Refactor Inability: Motorcycle Gloves for Playing Guitar
This additive bias likely stems from how code appears in training data. Most publicly available code represents the "state of the art" for that particular code snippet or repository, not the iterative process that led there. The models may occasionally train on diffs containing exemplar refactors, but they miss the context of why those refactors happened.
Real software development isn't linear. Sometimes you duplicate code to ship a feature, then apply DRY principles later. Sometimes you complicate things to meet a deadline, then apply KISS to simplify when you have breathing room. Sometimes it's August, everyone's on vacation, and you finally have time for that massive refactor where you apply all your knowledge, intentions, and creativity to sculpt the codebase like an artist.
AI simply can't do this (yet?), and it's painfully obvious. The models excel at leetcode-style problems and can provide fantastic snippets for bounded, well-defined tasks. In those moments, you can genuinely feel them channeling the best of human knowledge and creativity.

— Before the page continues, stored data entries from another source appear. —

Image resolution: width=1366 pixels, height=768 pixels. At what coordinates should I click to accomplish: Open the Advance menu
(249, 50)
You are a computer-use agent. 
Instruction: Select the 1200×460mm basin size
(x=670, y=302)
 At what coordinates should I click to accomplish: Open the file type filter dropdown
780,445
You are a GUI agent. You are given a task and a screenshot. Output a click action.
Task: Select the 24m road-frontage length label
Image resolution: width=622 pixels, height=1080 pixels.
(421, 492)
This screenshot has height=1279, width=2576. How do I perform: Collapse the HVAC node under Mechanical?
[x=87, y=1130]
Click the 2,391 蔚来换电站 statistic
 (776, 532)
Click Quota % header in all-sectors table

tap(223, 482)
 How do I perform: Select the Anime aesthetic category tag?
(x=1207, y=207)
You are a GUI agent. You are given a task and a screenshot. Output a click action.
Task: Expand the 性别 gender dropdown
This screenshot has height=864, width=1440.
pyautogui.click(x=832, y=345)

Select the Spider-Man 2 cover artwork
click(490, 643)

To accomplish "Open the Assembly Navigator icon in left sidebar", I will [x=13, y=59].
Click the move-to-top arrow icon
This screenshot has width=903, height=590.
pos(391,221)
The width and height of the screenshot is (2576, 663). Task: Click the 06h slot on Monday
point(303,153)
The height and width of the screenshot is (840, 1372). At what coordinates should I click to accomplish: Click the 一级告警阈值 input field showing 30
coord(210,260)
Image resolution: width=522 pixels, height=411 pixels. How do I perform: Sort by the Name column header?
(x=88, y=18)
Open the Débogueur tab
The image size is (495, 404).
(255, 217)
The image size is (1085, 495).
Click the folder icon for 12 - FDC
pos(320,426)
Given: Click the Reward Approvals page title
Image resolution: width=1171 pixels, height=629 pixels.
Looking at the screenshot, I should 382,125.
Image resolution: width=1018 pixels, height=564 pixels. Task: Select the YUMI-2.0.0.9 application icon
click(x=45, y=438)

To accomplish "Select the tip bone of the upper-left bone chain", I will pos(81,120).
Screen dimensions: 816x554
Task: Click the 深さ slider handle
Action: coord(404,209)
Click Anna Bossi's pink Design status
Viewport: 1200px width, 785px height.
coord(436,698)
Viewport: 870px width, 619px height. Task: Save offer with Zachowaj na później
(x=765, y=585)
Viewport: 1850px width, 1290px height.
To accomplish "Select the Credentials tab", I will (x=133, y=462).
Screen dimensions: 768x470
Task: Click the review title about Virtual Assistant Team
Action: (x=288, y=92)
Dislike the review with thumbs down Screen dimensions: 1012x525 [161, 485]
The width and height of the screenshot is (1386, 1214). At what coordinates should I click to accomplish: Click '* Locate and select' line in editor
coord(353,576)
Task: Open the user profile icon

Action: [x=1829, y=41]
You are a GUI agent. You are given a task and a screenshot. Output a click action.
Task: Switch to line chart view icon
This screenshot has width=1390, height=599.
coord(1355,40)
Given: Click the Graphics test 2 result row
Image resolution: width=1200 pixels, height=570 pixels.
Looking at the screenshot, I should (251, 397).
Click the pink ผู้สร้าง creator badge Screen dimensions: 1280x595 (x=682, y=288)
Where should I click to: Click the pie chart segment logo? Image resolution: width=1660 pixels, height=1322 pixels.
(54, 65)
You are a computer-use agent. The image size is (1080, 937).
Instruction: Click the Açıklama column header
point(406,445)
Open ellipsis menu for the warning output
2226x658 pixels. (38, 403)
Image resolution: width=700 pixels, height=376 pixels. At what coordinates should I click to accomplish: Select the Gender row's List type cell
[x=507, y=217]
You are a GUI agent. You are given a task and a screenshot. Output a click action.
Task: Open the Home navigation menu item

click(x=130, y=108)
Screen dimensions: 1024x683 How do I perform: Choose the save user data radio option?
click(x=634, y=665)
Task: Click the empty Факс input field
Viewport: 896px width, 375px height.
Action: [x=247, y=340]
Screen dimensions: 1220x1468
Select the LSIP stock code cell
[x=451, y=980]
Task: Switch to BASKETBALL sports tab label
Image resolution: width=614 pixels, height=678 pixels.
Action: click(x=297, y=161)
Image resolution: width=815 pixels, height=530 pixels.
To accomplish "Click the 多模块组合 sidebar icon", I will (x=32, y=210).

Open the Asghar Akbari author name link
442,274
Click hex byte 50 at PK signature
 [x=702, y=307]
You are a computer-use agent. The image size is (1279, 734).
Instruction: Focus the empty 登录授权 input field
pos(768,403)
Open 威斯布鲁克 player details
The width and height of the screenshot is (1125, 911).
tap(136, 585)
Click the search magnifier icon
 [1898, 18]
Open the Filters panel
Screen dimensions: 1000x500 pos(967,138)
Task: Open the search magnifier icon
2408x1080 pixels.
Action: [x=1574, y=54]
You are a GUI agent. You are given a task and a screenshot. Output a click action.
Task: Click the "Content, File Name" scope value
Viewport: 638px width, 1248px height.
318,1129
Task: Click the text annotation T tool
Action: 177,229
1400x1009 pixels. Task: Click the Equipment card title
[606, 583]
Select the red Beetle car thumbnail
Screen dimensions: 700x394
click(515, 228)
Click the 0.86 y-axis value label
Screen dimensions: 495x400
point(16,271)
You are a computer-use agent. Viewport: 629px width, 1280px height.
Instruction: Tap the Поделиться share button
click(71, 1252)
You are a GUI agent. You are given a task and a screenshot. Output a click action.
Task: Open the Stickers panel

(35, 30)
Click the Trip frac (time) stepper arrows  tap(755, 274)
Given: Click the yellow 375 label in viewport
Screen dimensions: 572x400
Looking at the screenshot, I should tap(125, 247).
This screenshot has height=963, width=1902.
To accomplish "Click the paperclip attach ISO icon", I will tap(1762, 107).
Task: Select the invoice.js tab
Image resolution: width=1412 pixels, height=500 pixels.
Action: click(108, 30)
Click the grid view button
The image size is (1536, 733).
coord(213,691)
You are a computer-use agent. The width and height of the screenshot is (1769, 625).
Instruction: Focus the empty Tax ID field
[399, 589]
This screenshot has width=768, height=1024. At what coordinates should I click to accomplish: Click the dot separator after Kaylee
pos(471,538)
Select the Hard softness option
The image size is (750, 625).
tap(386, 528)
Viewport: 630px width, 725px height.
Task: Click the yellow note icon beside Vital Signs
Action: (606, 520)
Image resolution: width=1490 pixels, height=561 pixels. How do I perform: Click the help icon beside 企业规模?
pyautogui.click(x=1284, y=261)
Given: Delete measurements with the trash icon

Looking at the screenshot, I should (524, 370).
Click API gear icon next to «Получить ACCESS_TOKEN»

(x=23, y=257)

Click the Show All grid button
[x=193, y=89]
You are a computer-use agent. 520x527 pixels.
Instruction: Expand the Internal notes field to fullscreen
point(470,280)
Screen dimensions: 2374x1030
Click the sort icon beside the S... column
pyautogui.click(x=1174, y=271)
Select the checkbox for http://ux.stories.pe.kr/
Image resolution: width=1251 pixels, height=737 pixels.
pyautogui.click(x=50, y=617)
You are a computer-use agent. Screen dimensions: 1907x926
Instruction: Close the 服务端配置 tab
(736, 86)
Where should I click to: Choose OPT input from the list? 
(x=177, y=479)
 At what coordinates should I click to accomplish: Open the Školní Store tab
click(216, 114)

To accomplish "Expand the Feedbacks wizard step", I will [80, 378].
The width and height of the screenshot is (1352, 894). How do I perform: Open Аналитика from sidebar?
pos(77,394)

But as complexity grows, they deteriorate dramatically, caught in a positive feedback loop where they compound their own mistakes without recognition. They lack hesitation or shame in layering garbage solutions to appease you while you rush to build yet another IMDb & AI-powered Movies recommendation tool that nobody asked for (and that probably Netflix already does better as part of their paid service).
So What?
AI tools could excel at scaffolding projects and generating boilerplate, but struggle with production essentials like proper complexity management, error handling, security, and optimization when things are done at a slightly larger scale than MVP or single feature without human intervention. Despite making developers more productive, the gap between hype and reality remains stark.
The industry suggests AI will replace engineers imminently, but at the moment it can't reliably implement basic features without breaking others. Production software requires extensive testing, edge case handling, and architectural decisions that demand domain expertise AI lacks.
Until we see significant, infrastructurally stable software built primarily by AI, I remain skeptical of the most ambitious claims.
So here we are in 2025, surrounded by evangelists preaching the gospel of our imminent obsolescence while their billion-dollar companies still employ armies of human developers to build anything that actually works.
The revolution is perpetually one parameter update away, I'll keep watching the hype train barrel forward on VC fuel while the rest of us quietly fix the AI-generated spaghetti code left behind.